Exercise details: Repeat exactly, and only, the lines from the line containing "You are a computer-use agent. The" through the last line of the records below, including both.

Records:
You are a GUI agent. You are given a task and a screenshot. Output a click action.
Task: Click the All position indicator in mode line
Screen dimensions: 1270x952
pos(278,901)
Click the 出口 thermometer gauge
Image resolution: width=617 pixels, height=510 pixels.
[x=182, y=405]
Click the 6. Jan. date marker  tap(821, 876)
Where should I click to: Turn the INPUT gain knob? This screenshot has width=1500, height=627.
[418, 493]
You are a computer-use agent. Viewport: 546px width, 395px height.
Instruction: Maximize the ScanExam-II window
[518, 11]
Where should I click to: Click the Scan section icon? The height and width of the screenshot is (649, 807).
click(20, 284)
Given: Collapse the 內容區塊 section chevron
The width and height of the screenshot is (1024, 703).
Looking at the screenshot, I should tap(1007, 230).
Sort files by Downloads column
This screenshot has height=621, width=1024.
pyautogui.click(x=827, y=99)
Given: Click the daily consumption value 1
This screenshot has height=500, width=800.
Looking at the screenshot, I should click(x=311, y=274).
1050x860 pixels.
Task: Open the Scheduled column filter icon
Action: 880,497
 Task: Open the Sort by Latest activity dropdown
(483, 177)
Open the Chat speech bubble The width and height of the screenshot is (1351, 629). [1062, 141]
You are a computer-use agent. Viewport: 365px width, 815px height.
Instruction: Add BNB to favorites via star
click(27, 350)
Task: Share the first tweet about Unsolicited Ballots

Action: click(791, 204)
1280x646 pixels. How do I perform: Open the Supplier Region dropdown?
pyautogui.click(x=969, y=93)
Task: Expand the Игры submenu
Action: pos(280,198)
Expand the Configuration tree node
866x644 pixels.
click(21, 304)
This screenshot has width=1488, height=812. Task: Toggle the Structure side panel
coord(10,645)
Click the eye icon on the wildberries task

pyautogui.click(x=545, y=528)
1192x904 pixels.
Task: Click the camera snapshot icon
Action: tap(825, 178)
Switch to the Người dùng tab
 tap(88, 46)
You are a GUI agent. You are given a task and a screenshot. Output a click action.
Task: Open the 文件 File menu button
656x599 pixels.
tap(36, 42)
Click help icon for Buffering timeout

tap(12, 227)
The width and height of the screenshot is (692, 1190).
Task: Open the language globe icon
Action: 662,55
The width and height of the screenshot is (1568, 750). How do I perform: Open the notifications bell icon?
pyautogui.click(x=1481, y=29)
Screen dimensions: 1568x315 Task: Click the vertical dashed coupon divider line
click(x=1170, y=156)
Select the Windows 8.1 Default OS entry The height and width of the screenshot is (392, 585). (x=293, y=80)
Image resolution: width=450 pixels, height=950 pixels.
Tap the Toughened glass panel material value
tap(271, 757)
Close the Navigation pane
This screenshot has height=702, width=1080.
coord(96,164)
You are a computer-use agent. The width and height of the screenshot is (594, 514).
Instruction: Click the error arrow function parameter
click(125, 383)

Problem solution:
You are a computer-use agent. The width and height of the screenshot is (594, 514).
Instruction: Click the error arrow function parameter
click(125, 383)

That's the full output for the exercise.